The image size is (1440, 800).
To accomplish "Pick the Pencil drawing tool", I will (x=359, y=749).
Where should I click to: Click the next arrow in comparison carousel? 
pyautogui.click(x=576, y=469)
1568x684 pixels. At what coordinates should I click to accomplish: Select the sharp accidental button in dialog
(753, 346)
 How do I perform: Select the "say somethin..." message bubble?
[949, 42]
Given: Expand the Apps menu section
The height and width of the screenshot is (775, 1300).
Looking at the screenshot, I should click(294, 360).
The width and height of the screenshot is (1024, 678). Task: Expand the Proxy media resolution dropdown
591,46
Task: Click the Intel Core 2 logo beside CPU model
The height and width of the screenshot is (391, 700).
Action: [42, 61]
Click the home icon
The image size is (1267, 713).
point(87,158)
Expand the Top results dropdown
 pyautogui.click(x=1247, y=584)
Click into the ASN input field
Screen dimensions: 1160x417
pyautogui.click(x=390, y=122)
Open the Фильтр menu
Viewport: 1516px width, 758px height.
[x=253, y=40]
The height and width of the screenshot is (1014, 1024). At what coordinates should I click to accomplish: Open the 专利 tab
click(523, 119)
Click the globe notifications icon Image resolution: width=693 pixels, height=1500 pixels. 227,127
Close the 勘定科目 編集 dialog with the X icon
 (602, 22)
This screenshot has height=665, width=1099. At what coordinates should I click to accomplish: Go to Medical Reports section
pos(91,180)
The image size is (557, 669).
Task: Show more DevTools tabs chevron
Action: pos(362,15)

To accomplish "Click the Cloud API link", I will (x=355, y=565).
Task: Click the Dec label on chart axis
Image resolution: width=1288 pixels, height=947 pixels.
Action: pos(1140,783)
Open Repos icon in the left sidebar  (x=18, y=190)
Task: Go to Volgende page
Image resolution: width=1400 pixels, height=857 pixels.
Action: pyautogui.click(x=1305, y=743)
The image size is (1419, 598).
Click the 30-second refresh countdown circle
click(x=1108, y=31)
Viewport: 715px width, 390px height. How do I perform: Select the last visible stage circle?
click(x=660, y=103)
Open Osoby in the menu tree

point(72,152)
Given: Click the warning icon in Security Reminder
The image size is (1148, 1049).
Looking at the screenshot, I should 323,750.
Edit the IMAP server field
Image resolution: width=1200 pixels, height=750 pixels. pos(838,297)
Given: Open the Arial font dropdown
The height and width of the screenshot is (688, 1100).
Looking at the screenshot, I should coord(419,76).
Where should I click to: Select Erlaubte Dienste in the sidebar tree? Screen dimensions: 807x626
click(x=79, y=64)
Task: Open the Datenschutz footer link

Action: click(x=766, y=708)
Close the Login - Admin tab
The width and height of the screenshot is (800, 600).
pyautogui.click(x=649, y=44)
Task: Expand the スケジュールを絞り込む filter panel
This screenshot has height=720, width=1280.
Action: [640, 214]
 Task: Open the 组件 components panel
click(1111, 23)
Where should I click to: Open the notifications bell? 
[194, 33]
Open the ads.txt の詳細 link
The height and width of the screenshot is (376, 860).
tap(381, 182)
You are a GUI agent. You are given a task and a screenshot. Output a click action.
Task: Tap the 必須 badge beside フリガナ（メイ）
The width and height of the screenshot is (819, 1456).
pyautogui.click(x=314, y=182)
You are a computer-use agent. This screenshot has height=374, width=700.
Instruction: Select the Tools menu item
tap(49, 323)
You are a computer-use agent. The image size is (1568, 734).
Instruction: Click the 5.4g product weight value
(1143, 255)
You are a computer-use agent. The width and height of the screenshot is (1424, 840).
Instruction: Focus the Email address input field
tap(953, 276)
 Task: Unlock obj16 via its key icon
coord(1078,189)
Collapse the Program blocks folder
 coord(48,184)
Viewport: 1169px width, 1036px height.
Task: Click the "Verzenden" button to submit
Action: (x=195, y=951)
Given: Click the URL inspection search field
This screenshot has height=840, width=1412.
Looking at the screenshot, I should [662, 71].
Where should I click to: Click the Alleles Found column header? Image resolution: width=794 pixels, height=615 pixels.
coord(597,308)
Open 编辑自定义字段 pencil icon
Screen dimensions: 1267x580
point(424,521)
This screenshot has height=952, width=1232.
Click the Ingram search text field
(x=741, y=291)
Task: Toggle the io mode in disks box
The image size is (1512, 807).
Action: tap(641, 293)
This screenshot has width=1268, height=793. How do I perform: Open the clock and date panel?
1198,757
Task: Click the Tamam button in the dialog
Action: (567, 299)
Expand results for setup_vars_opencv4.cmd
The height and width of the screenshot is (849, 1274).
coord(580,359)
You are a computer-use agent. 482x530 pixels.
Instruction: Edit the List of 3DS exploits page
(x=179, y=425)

▬▬▬

* EXERCISE PROMPT *
Transcribe the full listing above without leaving anything out.

* WRITTEN RESPONSE *
The image size is (1440, 800).
To accomplish "Pick the Pencil drawing tool", I will (x=359, y=749).
Where should I click to: Click the next arrow in comparison carousel? 
pyautogui.click(x=576, y=469)
1568x684 pixels. At what coordinates should I click to accomplish: Select the sharp accidental button in dialog
(753, 346)
 How do I perform: Select the "say somethin..." message bubble?
[949, 42]
Given: Expand the Apps menu section
The height and width of the screenshot is (775, 1300).
Looking at the screenshot, I should click(294, 360).
The width and height of the screenshot is (1024, 678). Task: Expand the Proxy media resolution dropdown
591,46
Task: Click the Intel Core 2 logo beside CPU model
The height and width of the screenshot is (391, 700).
Action: [42, 61]
Click the home icon
The image size is (1267, 713).
point(87,158)
Expand the Top results dropdown
 pyautogui.click(x=1247, y=584)
Click into the ASN input field
Screen dimensions: 1160x417
pyautogui.click(x=390, y=122)
Open the Фильтр menu
Viewport: 1516px width, 758px height.
[x=253, y=40]
The height and width of the screenshot is (1014, 1024). At what coordinates should I click to accomplish: Open the 专利 tab
click(523, 119)
Click the globe notifications icon Image resolution: width=693 pixels, height=1500 pixels. 227,127
Close the 勘定科目 編集 dialog with the X icon
 (602, 22)
This screenshot has height=665, width=1099. At what coordinates should I click to accomplish: Go to Medical Reports section
pos(91,180)
The image size is (557, 669).
Task: Show more DevTools tabs chevron
Action: pos(362,15)

To accomplish "Click the Cloud API link", I will (x=355, y=565).
Task: Click the Dec label on chart axis
Image resolution: width=1288 pixels, height=947 pixels.
Action: pos(1140,783)
Open Repos icon in the left sidebar  (x=18, y=190)
Task: Go to Volgende page
Image resolution: width=1400 pixels, height=857 pixels.
Action: pyautogui.click(x=1305, y=743)
The image size is (1419, 598).
Click the 30-second refresh countdown circle
click(x=1108, y=31)
Viewport: 715px width, 390px height. How do I perform: Select the last visible stage circle?
click(x=660, y=103)
Open Osoby in the menu tree

point(72,152)
Given: Click the warning icon in Security Reminder
The image size is (1148, 1049).
Looking at the screenshot, I should 323,750.
Edit the IMAP server field
Image resolution: width=1200 pixels, height=750 pixels. pos(838,297)
Given: Open the Arial font dropdown
The height and width of the screenshot is (688, 1100).
Looking at the screenshot, I should coord(419,76).
Where should I click to: Select Erlaubte Dienste in the sidebar tree? Screen dimensions: 807x626
click(x=79, y=64)
Task: Open the Datenschutz footer link

Action: click(x=766, y=708)
Close the Login - Admin tab
The width and height of the screenshot is (800, 600).
pyautogui.click(x=649, y=44)
Task: Expand the スケジュールを絞り込む filter panel
This screenshot has height=720, width=1280.
Action: [640, 214]
 Task: Open the 组件 components panel
click(1111, 23)
Where should I click to: Open the notifications bell? 
[194, 33]
Open the ads.txt の詳細 link
The height and width of the screenshot is (376, 860).
tap(381, 182)
You are a GUI agent. You are given a task and a screenshot. Output a click action.
Task: Tap the 必須 badge beside フリガナ（メイ）
The width and height of the screenshot is (819, 1456).
pyautogui.click(x=314, y=182)
You are a computer-use agent. This screenshot has height=374, width=700.
Instruction: Select the Tools menu item
tap(49, 323)
You are a computer-use agent. The image size is (1568, 734).
Instruction: Click the 5.4g product weight value
(1143, 255)
You are a computer-use agent. The width and height of the screenshot is (1424, 840).
Instruction: Focus the Email address input field
tap(953, 276)
 Task: Unlock obj16 via its key icon
coord(1078,189)
Collapse the Program blocks folder
 coord(48,184)
Viewport: 1169px width, 1036px height.
Task: Click the "Verzenden" button to submit
Action: (x=195, y=951)
Given: Click the URL inspection search field
This screenshot has height=840, width=1412.
Looking at the screenshot, I should [662, 71].
Where should I click to: Click the Alleles Found column header? Image resolution: width=794 pixels, height=615 pixels.
coord(597,308)
Open 编辑自定义字段 pencil icon
Screen dimensions: 1267x580
point(424,521)
This screenshot has height=952, width=1232.
Click the Ingram search text field
(x=741, y=291)
Task: Toggle the io mode in disks box
The image size is (1512, 807).
Action: tap(641, 293)
This screenshot has width=1268, height=793. How do I perform: Open the clock and date panel?
1198,757
Task: Click the Tamam button in the dialog
Action: (567, 299)
Expand results for setup_vars_opencv4.cmd
The height and width of the screenshot is (849, 1274).
coord(580,359)
You are a computer-use agent. 482x530 pixels.
Instruction: Edit the List of 3DS exploits page
(x=179, y=425)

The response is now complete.